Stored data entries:
=== Section Start ===

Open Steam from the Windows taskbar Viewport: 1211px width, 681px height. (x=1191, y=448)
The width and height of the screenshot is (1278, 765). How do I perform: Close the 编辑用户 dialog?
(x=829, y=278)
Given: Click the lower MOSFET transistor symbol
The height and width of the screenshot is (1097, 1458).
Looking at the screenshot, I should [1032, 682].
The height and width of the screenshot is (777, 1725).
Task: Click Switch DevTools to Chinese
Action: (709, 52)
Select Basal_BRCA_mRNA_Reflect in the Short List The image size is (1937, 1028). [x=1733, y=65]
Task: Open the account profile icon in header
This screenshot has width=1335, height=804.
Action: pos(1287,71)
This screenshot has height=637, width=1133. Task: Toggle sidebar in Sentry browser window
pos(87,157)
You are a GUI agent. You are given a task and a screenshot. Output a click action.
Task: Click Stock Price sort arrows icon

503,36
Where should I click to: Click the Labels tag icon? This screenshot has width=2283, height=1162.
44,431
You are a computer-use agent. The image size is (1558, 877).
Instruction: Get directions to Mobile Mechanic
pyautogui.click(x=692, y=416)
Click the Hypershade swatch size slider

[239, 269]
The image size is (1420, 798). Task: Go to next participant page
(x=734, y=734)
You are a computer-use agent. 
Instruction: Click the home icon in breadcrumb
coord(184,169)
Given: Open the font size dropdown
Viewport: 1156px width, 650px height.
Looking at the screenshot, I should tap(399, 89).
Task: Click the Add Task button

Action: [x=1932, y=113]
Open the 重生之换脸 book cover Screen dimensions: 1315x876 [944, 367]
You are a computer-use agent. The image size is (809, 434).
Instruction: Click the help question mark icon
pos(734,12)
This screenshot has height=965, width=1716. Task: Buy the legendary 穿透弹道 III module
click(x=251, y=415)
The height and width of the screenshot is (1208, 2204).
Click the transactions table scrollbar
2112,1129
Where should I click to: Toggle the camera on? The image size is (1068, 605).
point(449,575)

=== Section End ===

TASK TO COMPLETE.
Your answer must be the full set of entries, copied exactly.

OUTPUT OF THE EXERCISE.
Open Steam from the Windows taskbar Viewport: 1211px width, 681px height. (x=1191, y=448)
The width and height of the screenshot is (1278, 765). How do I perform: Close the 编辑用户 dialog?
(x=829, y=278)
Given: Click the lower MOSFET transistor symbol
The height and width of the screenshot is (1097, 1458).
Looking at the screenshot, I should [1032, 682].
The height and width of the screenshot is (777, 1725).
Task: Click Switch DevTools to Chinese
Action: (709, 52)
Select Basal_BRCA_mRNA_Reflect in the Short List The image size is (1937, 1028). [x=1733, y=65]
Task: Open the account profile icon in header
This screenshot has width=1335, height=804.
Action: pos(1287,71)
This screenshot has height=637, width=1133. Task: Toggle sidebar in Sentry browser window
pos(87,157)
You are a GUI agent. You are given a task and a screenshot. Output a click action.
Task: Click Stock Price sort arrows icon

503,36
Where should I click to: Click the Labels tag icon? This screenshot has width=2283, height=1162.
44,431
You are a computer-use agent. The image size is (1558, 877).
Instruction: Get directions to Mobile Mechanic
pyautogui.click(x=692, y=416)
Click the Hypershade swatch size slider

[239, 269]
The image size is (1420, 798). Task: Go to next participant page
(x=734, y=734)
You are a computer-use agent. 
Instruction: Click the home icon in breadcrumb
coord(184,169)
Given: Open the font size dropdown
Viewport: 1156px width, 650px height.
Looking at the screenshot, I should tap(399, 89).
Task: Click the Add Task button

Action: [x=1932, y=113]
Open the 重生之换脸 book cover Screen dimensions: 1315x876 [944, 367]
You are a computer-use agent. The image size is (809, 434).
Instruction: Click the help question mark icon
pos(734,12)
This screenshot has height=965, width=1716. Task: Buy the legendary 穿透弹道 III module
click(x=251, y=415)
The height and width of the screenshot is (1208, 2204).
Click the transactions table scrollbar
2112,1129
Where should I click to: Toggle the camera on? The image size is (1068, 605).
point(449,575)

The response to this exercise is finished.